## THE TASK
Copy out the rows that begin with the line containing "Task: Click the Yelp logo" and end with the line containing "(x=524, y=497)", both included, reproducing each line without alteration.

## AVAILABLE DATA
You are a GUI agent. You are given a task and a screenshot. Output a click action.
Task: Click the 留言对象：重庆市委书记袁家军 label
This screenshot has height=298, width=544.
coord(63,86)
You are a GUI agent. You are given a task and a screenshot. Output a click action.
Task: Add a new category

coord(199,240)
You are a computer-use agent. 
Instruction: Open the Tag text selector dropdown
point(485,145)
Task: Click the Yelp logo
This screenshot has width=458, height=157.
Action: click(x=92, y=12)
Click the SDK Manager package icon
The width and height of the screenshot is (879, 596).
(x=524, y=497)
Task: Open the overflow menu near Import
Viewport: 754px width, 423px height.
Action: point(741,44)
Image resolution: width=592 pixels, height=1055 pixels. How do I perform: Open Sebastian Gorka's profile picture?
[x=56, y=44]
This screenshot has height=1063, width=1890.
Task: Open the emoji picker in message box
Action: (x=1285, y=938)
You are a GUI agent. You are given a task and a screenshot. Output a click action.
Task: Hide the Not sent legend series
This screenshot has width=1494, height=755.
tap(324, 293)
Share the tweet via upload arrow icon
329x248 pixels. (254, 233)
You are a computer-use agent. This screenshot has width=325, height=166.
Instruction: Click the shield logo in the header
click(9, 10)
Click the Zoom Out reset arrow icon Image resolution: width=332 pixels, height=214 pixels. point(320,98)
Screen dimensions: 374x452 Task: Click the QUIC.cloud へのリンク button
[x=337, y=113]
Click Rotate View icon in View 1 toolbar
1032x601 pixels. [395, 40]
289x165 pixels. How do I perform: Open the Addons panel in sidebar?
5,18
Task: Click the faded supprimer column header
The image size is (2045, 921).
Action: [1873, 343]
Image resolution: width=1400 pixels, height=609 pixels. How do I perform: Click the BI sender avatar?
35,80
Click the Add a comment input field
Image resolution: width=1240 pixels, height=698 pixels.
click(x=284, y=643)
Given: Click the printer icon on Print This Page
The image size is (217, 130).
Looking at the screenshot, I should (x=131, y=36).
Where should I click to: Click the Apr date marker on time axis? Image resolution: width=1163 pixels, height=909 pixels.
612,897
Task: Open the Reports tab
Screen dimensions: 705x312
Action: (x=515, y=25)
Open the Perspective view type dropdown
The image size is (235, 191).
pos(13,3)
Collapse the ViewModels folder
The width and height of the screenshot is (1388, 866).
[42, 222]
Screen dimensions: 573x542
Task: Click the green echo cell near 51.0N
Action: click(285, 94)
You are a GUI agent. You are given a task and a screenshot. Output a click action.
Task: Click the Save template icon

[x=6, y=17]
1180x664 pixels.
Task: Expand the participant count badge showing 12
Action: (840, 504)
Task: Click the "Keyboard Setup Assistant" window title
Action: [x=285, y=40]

## OUTPUT OF THE TASK
Task: Click the Yelp logo
This screenshot has width=458, height=157.
Action: click(x=92, y=12)
Click the SDK Manager package icon
The width and height of the screenshot is (879, 596).
(x=524, y=497)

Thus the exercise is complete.